| TEXT PROVIDED |
BEGIN

Unless you’re filing a claim against a government agency or employee, you need not notify the people you think are responsible for your injuries within a set number of days after an accident. But that doesn’t mean you should drag your feet. On the contrary, acting right away — within a few days, if possible — will increase your chances of receiving a quick and fair resolution to your claim.

Giving notice doesn’t obligate you to file a claim; it simply preserves your rights and prevents others from later saying that your claim is unfair because you waited too long to tell them about your injuries. If you promptly notify others that you intend to file a claim for your injuries, you can then move at your own pace in processing and negotiating the claim with the insurance company or government agency that winds up taking responsibility.

A slip and fall action is a type of personal injury lawsuit filed by a plaintiff who has been injured by a slip and fall, usually on the defendant’s property. Examples of very common slip and fall plaintiffs include the grocery store patron who slips on a spill or a piece of food laying on the floor, and falls, causing injury to himself; and a hotel guest who slips in the shower and injures her back in the process.

The plaintiff in slip and fall cases must usually show that the owner of the property had notice or knowledge of the condition, and failed to clean it up and rectify it within a reasonable amount of time. If the plaintiff slipped on a grape that had been lying on the floor for two hours, and the manager of the store had walked past it and inspected it five times before asking someone to clean it up, liability is likely.

If the plaintiff has knowingly encountered a hazard, then he or she may have trouble holding the defendant liable. For example, if a hotel guest squirts baby oil onto the floor of the shower; steps into the shower and attempts to do the jitterbug; and then falls and breaks an ankle, liability on the part of the hotel is highly questionable. However, if the cleaning staff in the hotel repeatedly tells management that the non-skid treads in the bathtub for room 212 are missing and the hotel fails to replace them, the hotel will probably be liable for damages to a guest who is injured.

An owner of property has a duty to protect members of the public from injury that may occur upon the property. The injured person may be able to recover money for those injuries if he or she can prove that the property owner failed to meet that duty. The hurdle plaintiffs face is that the nature and extent of the property owner’s duty will vary depending upon the facts of the situation and the jurisdiction in question.

Some states focus upon, solely, the status of the injured visitor to the property. These states divide the potential status into three separate categories: invitee, licensee, and trespasser. An invitee is someone who has been invited onto the land because that person will confer some advantage to the property owner, such as a store patron. An owner of property is required to exercise reasonable care for the safety of the invitee. A licensee is someone who enters upon the land for his or her own purpose, and is present at the consent, but not the invitation, of the owner. For example, a door-to-door salesman who enters the property and stays to chat with the owner about the product that he is selling is a licensee. The owner’s duty to a licensee is only to warn of hidden dangers. For example, if the owner knew the front step was rotten and did not warn the salesman, the salesman may be able to recover if he thereafter falls through the step and injures himself. Finally, a trespasser is an individual who enters onto the property without the knowledge or consent of the owner and who remains there without any right or permission. Trespassers have difficulty suing property owners because property owners’ duty towards trespassers is not to place traps and hazards on their property. In some cases, the owner must also warn trespassers of the hazards if they are unlikely to be discovered by the trespasser and could cause serious injury or death.

END

(Dataset entries)

BEGIN

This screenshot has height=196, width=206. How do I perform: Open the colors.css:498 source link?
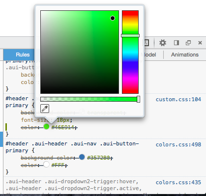click(x=178, y=144)
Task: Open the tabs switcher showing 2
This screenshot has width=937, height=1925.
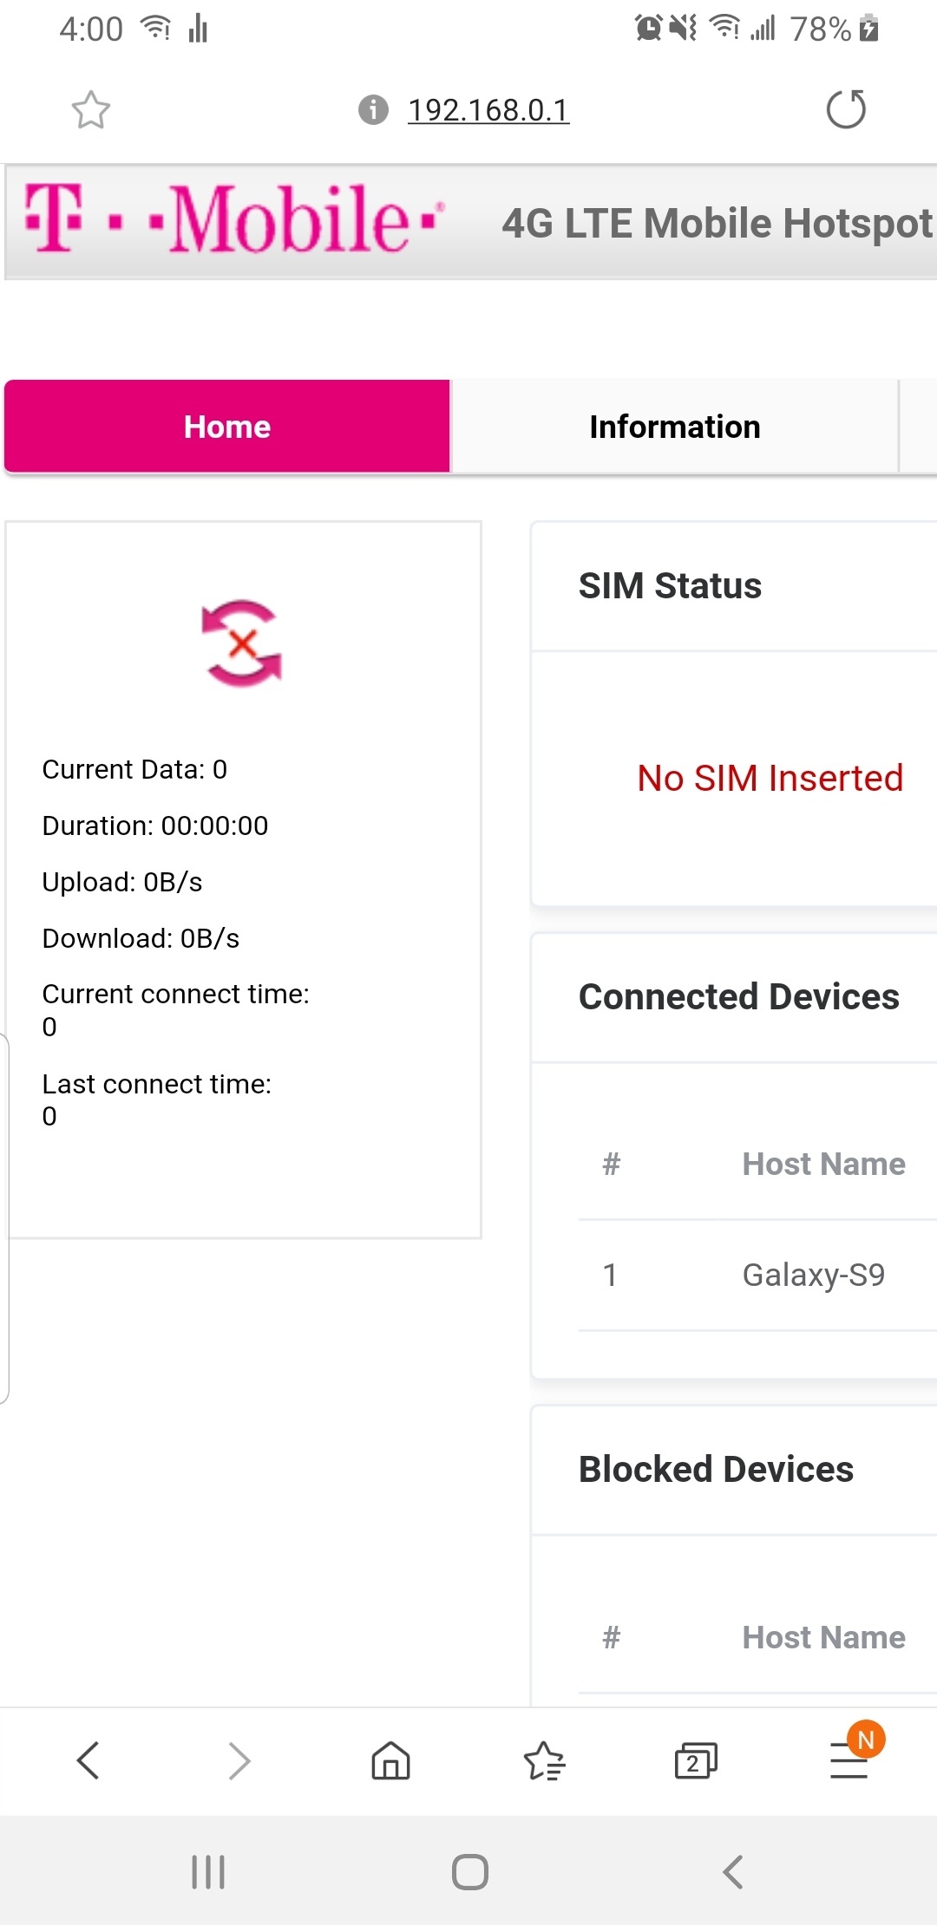Action: click(x=696, y=1760)
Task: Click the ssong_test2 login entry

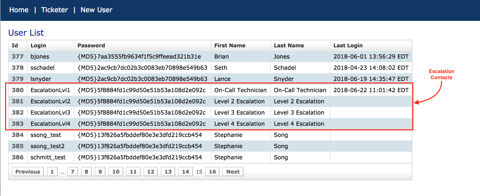Action: coord(47,146)
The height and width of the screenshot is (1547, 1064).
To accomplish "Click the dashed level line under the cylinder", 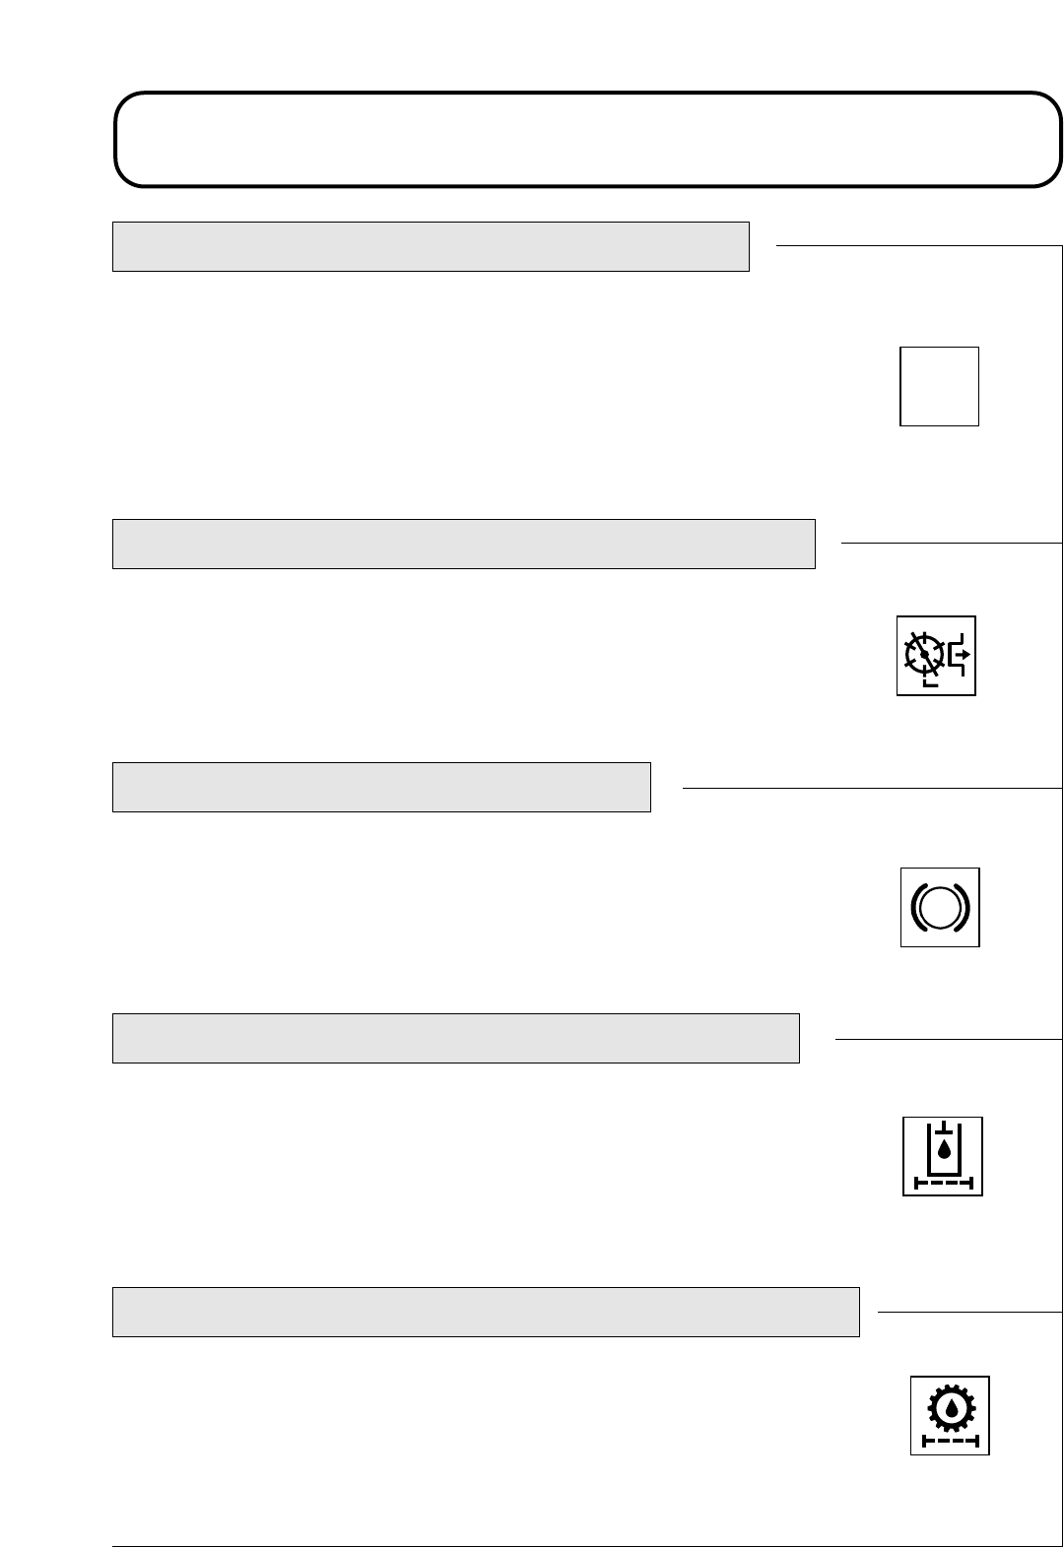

END

| THE TASK |
Continue the text on slip and fall claims from its final sentence. The material plays no role here.

| RESULT OF THE TASK |
Other states focus upon the condition of the property and the activities of both the visitor and owner, rather than considering only the status of the visitor. In these states, a uniform standard that requires the owner of the property to exercise reasonable care to ensure the safety of invitees and licensees is generally applied. The plaintiff must prove that the duty of care has not been met through an examination of the circumstances surrounding the entry on the property, the use to which the property is put, the foreseeability of the plaintiff’s injury, and the reasonableness of placing a warning or repairing the condition. Obviously, whether reasonable care has been rendered depends greatly upon the particular circumstances.

The property owner’s duty of care toward children is greater than the duty owed to adults. Even if the children are trespassers or engage in dangerous behavior, the property owner must still take precautions to prevent foreseeable harm to children. The classic example of a property owner’s greater duty of care to children arises in the context of backyard swimming pools. Owners must fence, gate, and lock their pools in a manner that keeps children out and if they fail to do so, they will be found liable for injuries to children, even if the children were trespassers that were warned to stay off the property.

There are a number of things you can do in the first few days and weeks after an accident to protect your right to compensation should you want to file an injury claim. Except for filing a formal claim against a government entity, there’s no single step that you absolutely must take to obtain a fair settlement, and no set order in which you must proceed. However, the more of the following suggestions you can follow, the more smoothly your claim process is likely to flow.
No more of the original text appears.